SCORE was launched, in part, in response to concerns raised by the Department of Health and Human Services’ Office of the Inspector General about FDA’s ability to ensure that companies initiate voluntary recalls in a prompt and effective manner. While FDA staff were already helping to facilitate thousands of prompt and successful voluntary recalls, we recognized the need for an enhanced response in certain, more complex cases.

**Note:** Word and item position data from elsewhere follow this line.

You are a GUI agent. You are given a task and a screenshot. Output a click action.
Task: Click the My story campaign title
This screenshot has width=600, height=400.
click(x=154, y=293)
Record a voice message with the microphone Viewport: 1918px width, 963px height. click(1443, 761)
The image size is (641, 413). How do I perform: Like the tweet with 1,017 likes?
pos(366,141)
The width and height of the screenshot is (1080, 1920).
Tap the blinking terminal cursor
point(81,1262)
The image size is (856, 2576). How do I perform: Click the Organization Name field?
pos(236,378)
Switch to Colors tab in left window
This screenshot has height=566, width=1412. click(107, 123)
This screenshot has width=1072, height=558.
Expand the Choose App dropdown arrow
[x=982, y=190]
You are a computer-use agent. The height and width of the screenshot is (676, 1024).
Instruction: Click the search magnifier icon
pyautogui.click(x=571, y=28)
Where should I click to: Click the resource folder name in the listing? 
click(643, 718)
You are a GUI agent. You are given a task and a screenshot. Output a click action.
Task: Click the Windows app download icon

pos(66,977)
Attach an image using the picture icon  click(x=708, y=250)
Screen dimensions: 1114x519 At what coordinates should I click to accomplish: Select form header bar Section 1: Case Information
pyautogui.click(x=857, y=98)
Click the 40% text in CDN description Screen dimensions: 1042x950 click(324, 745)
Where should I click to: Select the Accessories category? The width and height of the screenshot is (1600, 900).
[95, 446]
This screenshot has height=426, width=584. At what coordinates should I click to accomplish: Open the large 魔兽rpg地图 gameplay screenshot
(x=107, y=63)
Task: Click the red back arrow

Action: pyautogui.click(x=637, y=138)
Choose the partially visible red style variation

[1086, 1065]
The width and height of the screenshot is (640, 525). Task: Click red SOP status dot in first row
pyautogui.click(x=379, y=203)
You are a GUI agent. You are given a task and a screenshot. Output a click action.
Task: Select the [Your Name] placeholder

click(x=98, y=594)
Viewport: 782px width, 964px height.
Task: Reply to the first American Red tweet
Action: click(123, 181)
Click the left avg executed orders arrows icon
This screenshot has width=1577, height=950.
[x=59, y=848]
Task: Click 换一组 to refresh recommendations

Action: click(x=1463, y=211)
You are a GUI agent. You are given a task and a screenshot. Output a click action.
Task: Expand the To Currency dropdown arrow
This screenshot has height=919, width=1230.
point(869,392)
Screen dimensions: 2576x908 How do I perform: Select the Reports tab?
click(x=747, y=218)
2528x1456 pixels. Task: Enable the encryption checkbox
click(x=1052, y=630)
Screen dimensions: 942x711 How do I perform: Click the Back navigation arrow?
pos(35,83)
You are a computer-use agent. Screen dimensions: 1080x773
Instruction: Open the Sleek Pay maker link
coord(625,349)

In the cases brought to the team, we believe that SCORE has helped determine the right course of action and shorten recall timeframes, getting the products off the market faster. SCORE has helped improve tactical planning, leading to additional inspections and sampling assignments, and to getting the word out to more consumers about potentially dangerous products. In one case, FDA suspended a food facility’s registration after a reinspection and additional sampling requested by SCORE showed continued contamination. Suspension of registration effectively shuts a facility down until FDA determines that there is no longer a reasonable probability that foods produced there will cause serious illnesses or death.

We set individual deadlines and got prompt results in these, and other, instances. FDA staff are seeing these actions as a model for their efforts going forward.

FDA has been evolving over the past few years into an agency that speaks with one voice in its oversight of food safety. SCORE’s membership includes leaders from within the directorates of Foods and Veterinary Medicine and Global Regulatory Operations and Policy, in addition to the Office of the Chief Counsel. The spectrum of expertise covers inspections and investigations, compliance and enforcement, policy, legal, communications, outbreak response and, most important, science.

This team is in its infancy but the results it has achieved thus far signal an integrated approach to food recalls that will help ensure a swift response no matter what obstacles arise. The arrival of the compliance dates for the FDA Food Safety Modernization Act rules overseeing the safety of domestic and imported foods are putting additional food safety controls in place to help reduce food contamination. And the work of SCORE and its colleagues will continue.

SCORE’s goals for the next year include identifying and closing gaps that slow the process of determining whether a food is a threat to public health or interfere with identifying the right actions to take in response to potential contamination. Our ultimate goal is to continue to improve our ability to protect consumers from contaminated food.

Stephen Ostroff, M.D., is FDA’s Deputy Commissioner for Foods and Veterinary Medicine, and Howard Sklamberg, J.D., is FDA’s Deputy Commissioner for Global Regulatory Operations and Policy.